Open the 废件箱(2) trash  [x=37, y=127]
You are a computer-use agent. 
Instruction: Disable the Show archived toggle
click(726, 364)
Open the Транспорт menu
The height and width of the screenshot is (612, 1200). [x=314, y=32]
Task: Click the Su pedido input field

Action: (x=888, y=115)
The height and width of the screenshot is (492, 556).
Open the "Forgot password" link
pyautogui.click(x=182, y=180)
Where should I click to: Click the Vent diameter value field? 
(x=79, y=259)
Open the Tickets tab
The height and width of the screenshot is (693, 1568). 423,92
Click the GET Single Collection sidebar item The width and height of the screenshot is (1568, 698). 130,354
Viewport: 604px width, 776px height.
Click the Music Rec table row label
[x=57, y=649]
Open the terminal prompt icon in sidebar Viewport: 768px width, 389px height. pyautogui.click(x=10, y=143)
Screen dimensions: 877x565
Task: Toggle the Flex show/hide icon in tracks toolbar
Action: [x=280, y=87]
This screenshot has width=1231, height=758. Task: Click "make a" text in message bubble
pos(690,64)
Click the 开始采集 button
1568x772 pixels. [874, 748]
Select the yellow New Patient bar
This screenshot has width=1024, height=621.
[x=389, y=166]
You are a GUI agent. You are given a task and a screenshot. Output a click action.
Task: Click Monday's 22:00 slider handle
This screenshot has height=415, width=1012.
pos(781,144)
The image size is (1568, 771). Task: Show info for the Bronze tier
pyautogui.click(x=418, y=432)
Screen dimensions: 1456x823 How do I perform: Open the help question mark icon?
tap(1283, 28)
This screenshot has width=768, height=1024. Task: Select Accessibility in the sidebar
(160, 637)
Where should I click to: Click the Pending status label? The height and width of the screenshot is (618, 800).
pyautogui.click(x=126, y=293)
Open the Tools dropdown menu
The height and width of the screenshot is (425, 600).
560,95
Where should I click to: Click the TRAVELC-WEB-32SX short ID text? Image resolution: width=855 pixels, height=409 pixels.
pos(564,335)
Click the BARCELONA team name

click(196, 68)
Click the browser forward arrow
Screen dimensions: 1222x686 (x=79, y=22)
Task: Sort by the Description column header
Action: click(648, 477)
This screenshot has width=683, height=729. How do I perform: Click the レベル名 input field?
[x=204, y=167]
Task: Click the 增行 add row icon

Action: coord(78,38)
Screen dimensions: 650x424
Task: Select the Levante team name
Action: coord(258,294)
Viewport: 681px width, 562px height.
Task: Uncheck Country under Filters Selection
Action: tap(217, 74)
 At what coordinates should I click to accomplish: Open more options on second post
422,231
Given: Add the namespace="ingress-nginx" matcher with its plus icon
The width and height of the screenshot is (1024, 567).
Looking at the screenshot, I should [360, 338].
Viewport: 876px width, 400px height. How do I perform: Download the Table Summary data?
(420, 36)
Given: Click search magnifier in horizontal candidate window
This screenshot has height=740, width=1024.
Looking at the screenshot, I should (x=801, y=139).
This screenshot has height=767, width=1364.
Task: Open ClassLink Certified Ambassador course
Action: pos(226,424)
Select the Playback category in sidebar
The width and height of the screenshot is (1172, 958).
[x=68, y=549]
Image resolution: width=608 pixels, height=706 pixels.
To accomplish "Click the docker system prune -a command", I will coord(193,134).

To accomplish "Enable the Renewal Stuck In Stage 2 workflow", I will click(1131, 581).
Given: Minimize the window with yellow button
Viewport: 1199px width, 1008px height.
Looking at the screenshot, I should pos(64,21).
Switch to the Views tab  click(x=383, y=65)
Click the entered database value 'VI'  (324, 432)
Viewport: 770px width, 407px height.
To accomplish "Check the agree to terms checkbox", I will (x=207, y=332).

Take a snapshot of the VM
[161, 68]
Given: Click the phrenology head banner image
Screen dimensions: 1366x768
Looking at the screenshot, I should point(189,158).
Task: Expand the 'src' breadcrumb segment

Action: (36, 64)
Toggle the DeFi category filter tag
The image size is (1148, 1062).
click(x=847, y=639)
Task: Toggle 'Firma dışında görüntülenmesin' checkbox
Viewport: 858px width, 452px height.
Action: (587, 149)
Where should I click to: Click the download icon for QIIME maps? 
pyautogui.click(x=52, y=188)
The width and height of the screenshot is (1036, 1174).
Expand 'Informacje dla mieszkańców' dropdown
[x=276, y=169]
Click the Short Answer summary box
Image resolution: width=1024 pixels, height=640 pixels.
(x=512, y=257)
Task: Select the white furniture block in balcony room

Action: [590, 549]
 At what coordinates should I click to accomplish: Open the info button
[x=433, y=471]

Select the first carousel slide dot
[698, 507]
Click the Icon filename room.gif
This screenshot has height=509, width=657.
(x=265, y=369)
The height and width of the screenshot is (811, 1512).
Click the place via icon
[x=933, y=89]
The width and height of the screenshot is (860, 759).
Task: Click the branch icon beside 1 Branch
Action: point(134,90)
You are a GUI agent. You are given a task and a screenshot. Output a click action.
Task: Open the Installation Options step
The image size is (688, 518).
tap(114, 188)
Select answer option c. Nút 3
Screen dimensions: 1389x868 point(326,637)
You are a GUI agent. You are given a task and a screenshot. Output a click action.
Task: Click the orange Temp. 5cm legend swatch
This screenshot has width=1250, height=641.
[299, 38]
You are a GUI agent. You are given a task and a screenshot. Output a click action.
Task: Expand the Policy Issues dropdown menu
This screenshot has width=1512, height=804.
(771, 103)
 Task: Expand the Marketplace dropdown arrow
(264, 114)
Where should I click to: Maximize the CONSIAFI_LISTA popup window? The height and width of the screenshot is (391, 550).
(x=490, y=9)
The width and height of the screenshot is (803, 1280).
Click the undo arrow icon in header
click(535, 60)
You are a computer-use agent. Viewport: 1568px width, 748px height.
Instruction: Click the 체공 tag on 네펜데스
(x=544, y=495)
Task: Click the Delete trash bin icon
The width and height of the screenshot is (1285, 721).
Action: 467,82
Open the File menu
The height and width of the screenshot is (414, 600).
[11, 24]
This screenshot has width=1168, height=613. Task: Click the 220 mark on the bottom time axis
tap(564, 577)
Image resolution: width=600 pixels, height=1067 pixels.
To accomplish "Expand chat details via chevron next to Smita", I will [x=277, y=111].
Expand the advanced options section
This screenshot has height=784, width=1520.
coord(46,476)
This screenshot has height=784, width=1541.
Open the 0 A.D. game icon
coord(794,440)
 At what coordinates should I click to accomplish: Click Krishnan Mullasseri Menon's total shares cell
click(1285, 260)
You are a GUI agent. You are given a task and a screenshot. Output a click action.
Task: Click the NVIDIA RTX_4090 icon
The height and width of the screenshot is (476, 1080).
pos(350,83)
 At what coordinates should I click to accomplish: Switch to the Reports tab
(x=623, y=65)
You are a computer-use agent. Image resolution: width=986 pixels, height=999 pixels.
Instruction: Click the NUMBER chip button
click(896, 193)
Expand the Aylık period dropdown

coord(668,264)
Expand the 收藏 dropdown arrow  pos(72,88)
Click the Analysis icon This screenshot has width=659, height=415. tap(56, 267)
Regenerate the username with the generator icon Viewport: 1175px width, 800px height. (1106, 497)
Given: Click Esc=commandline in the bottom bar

__________

> **EXERCISE**: Retype each record above so that every word stays exactly the same.

> **EXPECTED ANSWER**:
Open the 废件箱(2) trash  [x=37, y=127]
You are a computer-use agent. 
Instruction: Disable the Show archived toggle
click(726, 364)
Open the Транспорт menu
The height and width of the screenshot is (612, 1200). [x=314, y=32]
Task: Click the Su pedido input field

Action: (x=888, y=115)
The height and width of the screenshot is (492, 556).
Open the "Forgot password" link
pyautogui.click(x=182, y=180)
Where should I click to: Click the Vent diameter value field? 
(x=79, y=259)
Open the Tickets tab
The height and width of the screenshot is (693, 1568). 423,92
Click the GET Single Collection sidebar item The width and height of the screenshot is (1568, 698). 130,354
Viewport: 604px width, 776px height.
Click the Music Rec table row label
[x=57, y=649]
Open the terminal prompt icon in sidebar Viewport: 768px width, 389px height. pyautogui.click(x=10, y=143)
Screen dimensions: 877x565
Task: Toggle the Flex show/hide icon in tracks toolbar
Action: [x=280, y=87]
This screenshot has width=1231, height=758. Task: Click "make a" text in message bubble
pos(690,64)
Click the 开始采集 button
1568x772 pixels. [874, 748]
Select the yellow New Patient bar
This screenshot has width=1024, height=621.
[x=389, y=166]
You are a GUI agent. You are given a task and a screenshot. Output a click action.
Task: Click Monday's 22:00 slider handle
This screenshot has height=415, width=1012.
pos(781,144)
The image size is (1568, 771). Task: Show info for the Bronze tier
pyautogui.click(x=418, y=432)
Screen dimensions: 1456x823 How do I perform: Open the help question mark icon?
tap(1283, 28)
This screenshot has width=768, height=1024. Task: Select Accessibility in the sidebar
(160, 637)
Where should I click to: Click the Pending status label? The height and width of the screenshot is (618, 800).
pyautogui.click(x=126, y=293)
Open the Tools dropdown menu
The height and width of the screenshot is (425, 600).
560,95
Where should I click to: Click the TRAVELC-WEB-32SX short ID text? Image resolution: width=855 pixels, height=409 pixels.
pos(564,335)
Click the BARCELONA team name

click(196, 68)
Click the browser forward arrow
Screen dimensions: 1222x686 (x=79, y=22)
Task: Sort by the Description column header
Action: click(648, 477)
This screenshot has width=683, height=729. How do I perform: Click the レベル名 input field?
[x=204, y=167]
Task: Click the 增行 add row icon

Action: coord(78,38)
Screen dimensions: 650x424
Task: Select the Levante team name
Action: coord(258,294)
Viewport: 681px width, 562px height.
Task: Uncheck Country under Filters Selection
Action: tap(217, 74)
 At what coordinates should I click to accomplish: Open more options on second post
422,231
Given: Add the namespace="ingress-nginx" matcher with its plus icon
The width and height of the screenshot is (1024, 567).
Looking at the screenshot, I should [360, 338].
Viewport: 876px width, 400px height. How do I perform: Download the Table Summary data?
(420, 36)
Given: Click search magnifier in horizontal candidate window
This screenshot has height=740, width=1024.
Looking at the screenshot, I should (x=801, y=139).
This screenshot has height=767, width=1364.
Task: Open ClassLink Certified Ambassador course
Action: pos(226,424)
Select the Playback category in sidebar
The width and height of the screenshot is (1172, 958).
[x=68, y=549]
Image resolution: width=608 pixels, height=706 pixels.
To accomplish "Click the docker system prune -a command", I will coord(193,134).

To accomplish "Enable the Renewal Stuck In Stage 2 workflow", I will click(1131, 581).
Given: Minimize the window with yellow button
Viewport: 1199px width, 1008px height.
Looking at the screenshot, I should pos(64,21).
Switch to the Views tab  click(x=383, y=65)
Click the entered database value 'VI'  (324, 432)
Viewport: 770px width, 407px height.
To accomplish "Check the agree to terms checkbox", I will (x=207, y=332).

Take a snapshot of the VM
[161, 68]
Given: Click the phrenology head banner image
Screen dimensions: 1366x768
Looking at the screenshot, I should point(189,158).
Task: Expand the 'src' breadcrumb segment

Action: (36, 64)
Toggle the DeFi category filter tag
The image size is (1148, 1062).
click(x=847, y=639)
Task: Toggle 'Firma dışında görüntülenmesin' checkbox
Viewport: 858px width, 452px height.
Action: (587, 149)
Where should I click to: Click the download icon for QIIME maps? 
pyautogui.click(x=52, y=188)
The width and height of the screenshot is (1036, 1174).
Expand 'Informacje dla mieszkańców' dropdown
[x=276, y=169]
Click the Short Answer summary box
Image resolution: width=1024 pixels, height=640 pixels.
(x=512, y=257)
Task: Select the white furniture block in balcony room

Action: [590, 549]
 At what coordinates should I click to accomplish: Open the info button
[x=433, y=471]

Select the first carousel slide dot
[698, 507]
Click the Icon filename room.gif
This screenshot has height=509, width=657.
(x=265, y=369)
The height and width of the screenshot is (811, 1512).
Click the place via icon
[x=933, y=89]
The width and height of the screenshot is (860, 759).
Task: Click the branch icon beside 1 Branch
Action: point(134,90)
You are a GUI agent. You are given a task and a screenshot. Output a click action.
Task: Open the Installation Options step
The image size is (688, 518).
tap(114, 188)
Select answer option c. Nút 3
Screen dimensions: 1389x868 point(326,637)
You are a GUI agent. You are given a task and a screenshot. Output a click action.
Task: Click the orange Temp. 5cm legend swatch
This screenshot has width=1250, height=641.
[299, 38]
You are a GUI agent. You are given a task and a screenshot. Output a click action.
Task: Expand the Policy Issues dropdown menu
This screenshot has width=1512, height=804.
(771, 103)
 Task: Expand the Marketplace dropdown arrow
(264, 114)
Where should I click to: Maximize the CONSIAFI_LISTA popup window? The height and width of the screenshot is (391, 550).
(x=490, y=9)
The width and height of the screenshot is (803, 1280).
Click the undo arrow icon in header
click(535, 60)
You are a computer-use agent. Viewport: 1568px width, 748px height.
Instruction: Click the 체공 tag on 네펜데스
(x=544, y=495)
Task: Click the Delete trash bin icon
The width and height of the screenshot is (1285, 721).
Action: 467,82
Open the File menu
The height and width of the screenshot is (414, 600).
[11, 24]
This screenshot has width=1168, height=613. Task: Click the 220 mark on the bottom time axis
tap(564, 577)
Image resolution: width=600 pixels, height=1067 pixels.
To accomplish "Expand chat details via chevron next to Smita", I will [x=277, y=111].
Expand the advanced options section
This screenshot has height=784, width=1520.
coord(46,476)
This screenshot has height=784, width=1541.
Open the 0 A.D. game icon
coord(794,440)
 At what coordinates should I click to accomplish: Click Krishnan Mullasseri Menon's total shares cell
click(1285, 260)
You are a GUI agent. You are given a task and a screenshot. Output a click action.
Task: Click the NVIDIA RTX_4090 icon
The height and width of the screenshot is (476, 1080).
pos(350,83)
 At what coordinates should I click to accomplish: Switch to the Reports tab
(x=623, y=65)
You are a computer-use agent. Image resolution: width=986 pixels, height=999 pixels.
Instruction: Click the NUMBER chip button
click(896, 193)
Expand the Aylık period dropdown

coord(668,264)
Expand the 收藏 dropdown arrow  pos(72,88)
Click the Analysis icon This screenshot has width=659, height=415. tap(56, 267)
Regenerate the username with the generator icon Viewport: 1175px width, 800px height. (1106, 497)
Given: Click Esc=commandline in the bottom bar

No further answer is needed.